# Text Generation With Markov Chains
The main idea of today's workshop is to write some code that can generate text based on some collection of text (we call this text input a **corpus**). The corpus could be wikipedia articles, the words from novels or a library of tweets, basically any sort of textual data. 

The goal of the process is to gernerate **original** text that is in the same style as the original inputs.

Therea are a number of different techniques that could be used to generate text and for this workshop we have chosen to use markov chains.  

Before we get started we'll need to understand a little about markov chains.

## Markov Chains
Markov chains are used to model stochastic **(random)** processes that have fixed states and transitions between these states that have probabilites attached to them. There's a lot going on in that sentence, so lets have an example! 

I have two choices for how to spend my afternoons. I could go to the gym or play video games. If I go to the gym on one day, I have 50% probability of going to the gym the following day (to try and keep up the good habits). If I play computer games on any afternoon I am highly-likely (80% probability) to play computer games the following day (yes I *am* addicted). 

The transitions from each choice must sum to **1**, so we can infer the chance of me playing video games after going to the gym is 50% and the chance of me going to the gym after playing computer games is 20%. 

The diagram below shows the relationship between the states and transitions. 

![Two state Markov chain](./images/markov_chain.png)


To use the model to generate a sequence of events, we need to pick a start state, and then generate a random value that will decide which state we move to. 

We have two choices when in each state, i.e. remain in the current state or move to the other. We will say that the interval 0 to X represents the chance of staying in the current state so for gym a number generated less than 0.5 will mean staying in the gym state and an number greater than or equal to 0.5 will transision us to the computer games state. For the computer games state Anything less than 0.8 will keep us playing games! 

Lets see this example in action. Highlight the cell below and run it to see what is generated. 

In [7]:
import random #import the random library

DAYS_TO_GENERATE = 5

GYM_GYM = 0.5 #Probabilty of being in gym state and staying there
GYM_GAMES = 0.5 #Probabilty of being in gym state moving to the games state

GAMES_GAMES = 0.8 #We stay playing games if we played today
GAMES_GYM = 0.2 #We go to the gym if we played today.

current_state = "Gym" #Lets start with good intentions! 

print("Starting state {}".format(current_state))

for i in range(DAYS_TO_GENERATE):
    
    random_number = random.random() #Generate a random number
    
    if current_state == "Gym": 
        if random_number < GYM_GYM: #use the gym probabilities 
            current_state = "Gym"
        else:
            current_state = "Games"
    else: 
        if random_number < GAMES_GAMES: #use the games probabilities 
            current_state = "Games"
        else:
            current_state = "Gym"

    print("Day: {} \t Chosen number: {} \t New state: {}".format(i+1, random_number, current_state))

Starting state Gym
Day: 1 	 Chosen number: 0.6230590578557484 	 New state: Games
Day: 2 	 Chosen number: 0.6844879343525906 	 New state: Games
Day: 3 	 Chosen number: 0.3796033546412224 	 New state: Games
Day: 4 	 Chosen number: 0.7399287417471544 	 New state: Games
Day: 5 	 Chosen number: 0.07565741921565827 	 New state: Games


## Activity 1 (5 minutes)

→ **Request A**: Say whether each statement agrees with the Markov chains workshop text: (i) a library of tweets could serve as the corpus, (ii) after playing computer games, the chance of going to the gym the next day is 50%, and (iii) the generated sequence starts in the Games state. Answer yes or no for each and quote the deciding words from the text.
→ **Request B**: Update the Markov chains workshop text from "# Text Generation" up to and including "use markov chains.", replacing "corpus" with "dataset".

→ **Collected data**:

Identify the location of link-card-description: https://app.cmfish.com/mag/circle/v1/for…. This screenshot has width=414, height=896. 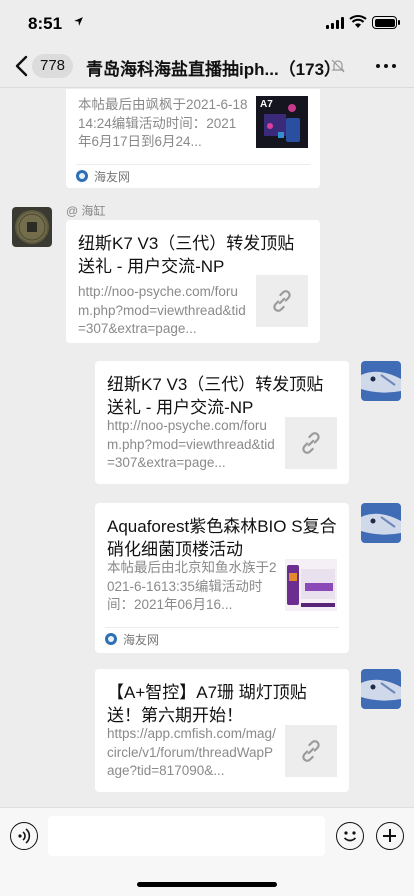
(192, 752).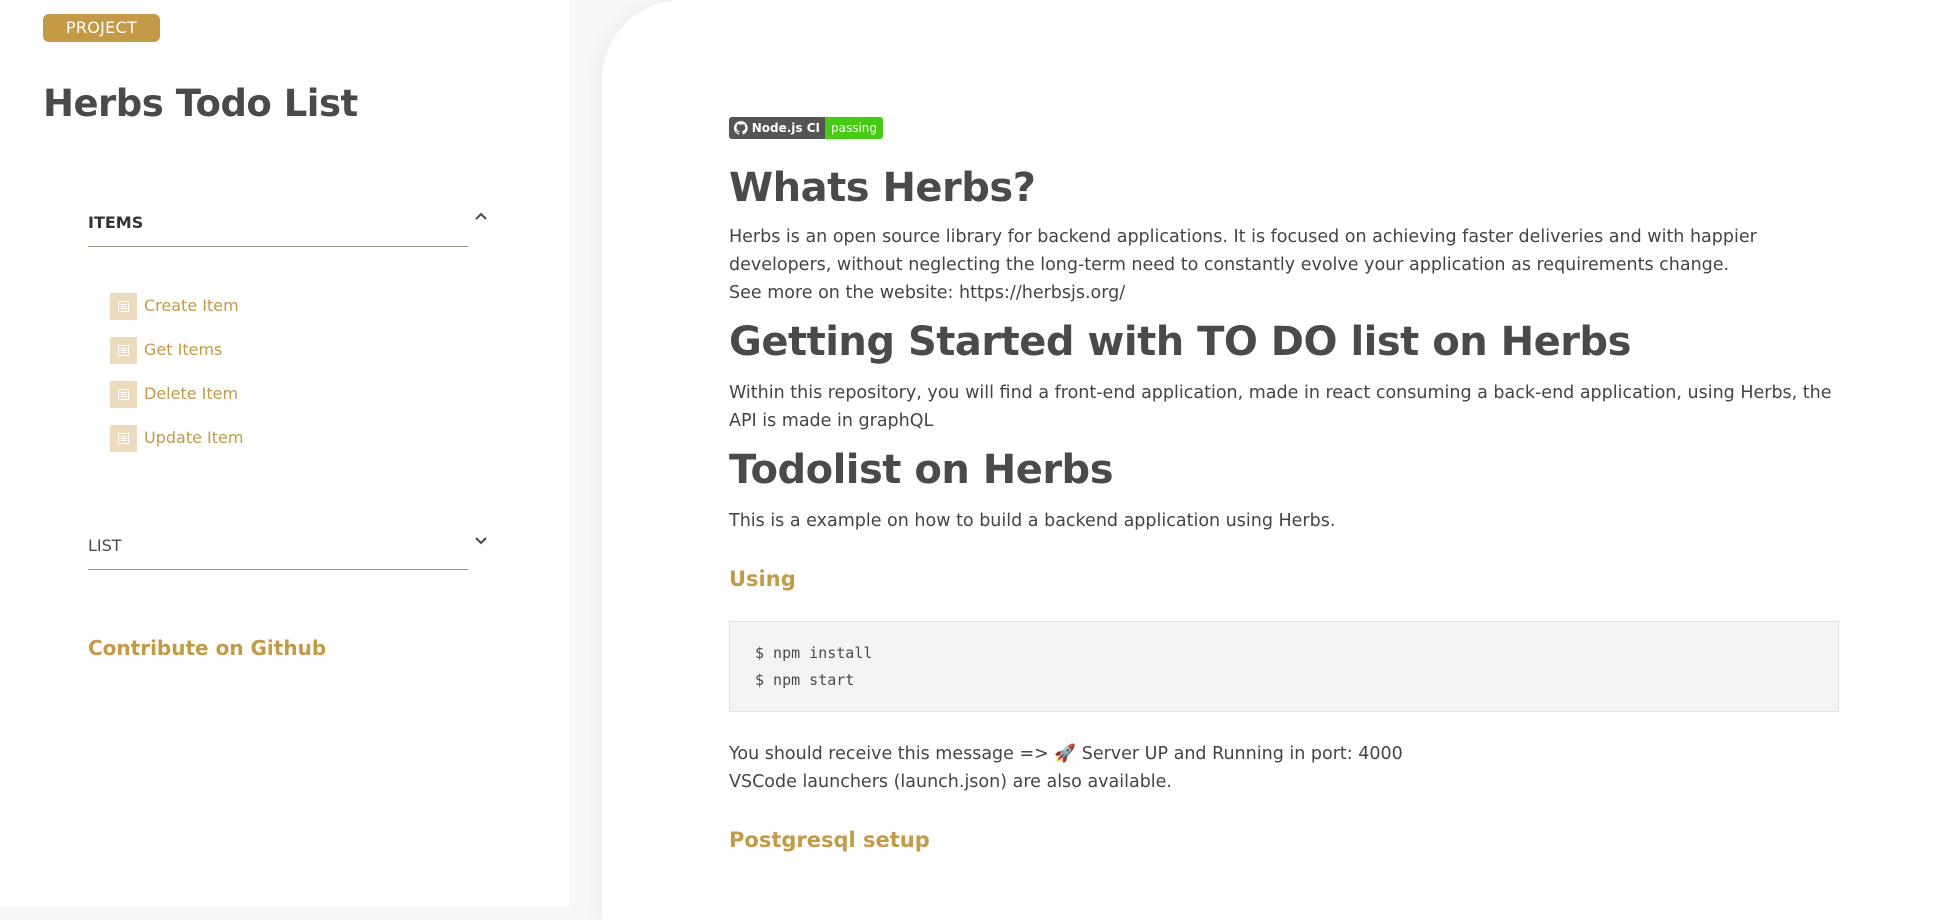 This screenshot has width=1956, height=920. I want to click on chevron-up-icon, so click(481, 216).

→ **Task solution A**:
(i) Yes: "The corpus could be wikipedia articles, the words from novels or a library of tweets"
(ii) No: "the chance of me going to the gym after playing computer games is 20%"
(iii) No: "Starting state Gym"

→ **Task solution B**:
# Text Generation With Markov Chains
The main idea of today's workshop is to write some code that can generate text based on some collection of text (we call this text input a **dataset**). The dataset could be wikipedia articles, the words from novels or a library of tweets, basically any sort of textual data. 

The goal of the process is to gernerate **original** text that is in the same style as the original inputs.

Therea are a number of different techniques that could be used to generate text and for this workshop we have chosen to use markov chains.